**Description of the task:** From the line containing "পুরুষ (414, 737)" to the end of the records below, output each line exactly; include both ends and nothing else.

Data for the task Block Start

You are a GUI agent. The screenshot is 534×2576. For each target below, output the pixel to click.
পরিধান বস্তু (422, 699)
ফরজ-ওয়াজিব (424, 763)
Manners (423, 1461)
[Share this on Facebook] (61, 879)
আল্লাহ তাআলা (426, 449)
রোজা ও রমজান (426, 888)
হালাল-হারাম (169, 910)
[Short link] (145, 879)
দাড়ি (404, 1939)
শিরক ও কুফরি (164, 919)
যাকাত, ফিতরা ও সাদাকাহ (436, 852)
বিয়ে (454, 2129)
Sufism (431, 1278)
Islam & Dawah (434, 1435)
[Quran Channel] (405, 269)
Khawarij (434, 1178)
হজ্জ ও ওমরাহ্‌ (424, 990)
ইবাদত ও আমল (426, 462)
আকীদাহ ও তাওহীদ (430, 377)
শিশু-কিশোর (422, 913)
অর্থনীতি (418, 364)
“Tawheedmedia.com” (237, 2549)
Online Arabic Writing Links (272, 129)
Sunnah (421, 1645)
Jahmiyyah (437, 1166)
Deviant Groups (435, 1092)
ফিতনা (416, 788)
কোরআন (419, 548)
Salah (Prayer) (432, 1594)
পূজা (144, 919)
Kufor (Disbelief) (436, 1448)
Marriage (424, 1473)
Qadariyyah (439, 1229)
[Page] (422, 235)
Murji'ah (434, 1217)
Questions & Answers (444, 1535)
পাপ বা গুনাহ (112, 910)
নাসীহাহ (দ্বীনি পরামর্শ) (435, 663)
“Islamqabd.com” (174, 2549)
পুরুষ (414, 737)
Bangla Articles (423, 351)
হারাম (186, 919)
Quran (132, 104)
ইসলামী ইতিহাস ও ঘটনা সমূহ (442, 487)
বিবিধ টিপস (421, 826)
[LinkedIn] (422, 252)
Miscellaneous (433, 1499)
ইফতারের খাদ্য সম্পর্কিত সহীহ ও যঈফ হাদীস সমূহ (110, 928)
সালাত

Data for the task Block End

**Task response:**
পুরুষ (414, 737)
Bangla Articles (423, 351)
হারাম (186, 919)
Quran (132, 104)
ইসলামী ইতিহাস ও ঘটনা সমূহ (442, 487)
বিবিধ টিপস (421, 826)
[LinkedIn] (422, 252)
Miscellaneous (433, 1499)
ইফতারের খাদ্য সম্পর্কিত সহীহ ও যঈফ হাদীস সমূহ (110, 928)
সালাত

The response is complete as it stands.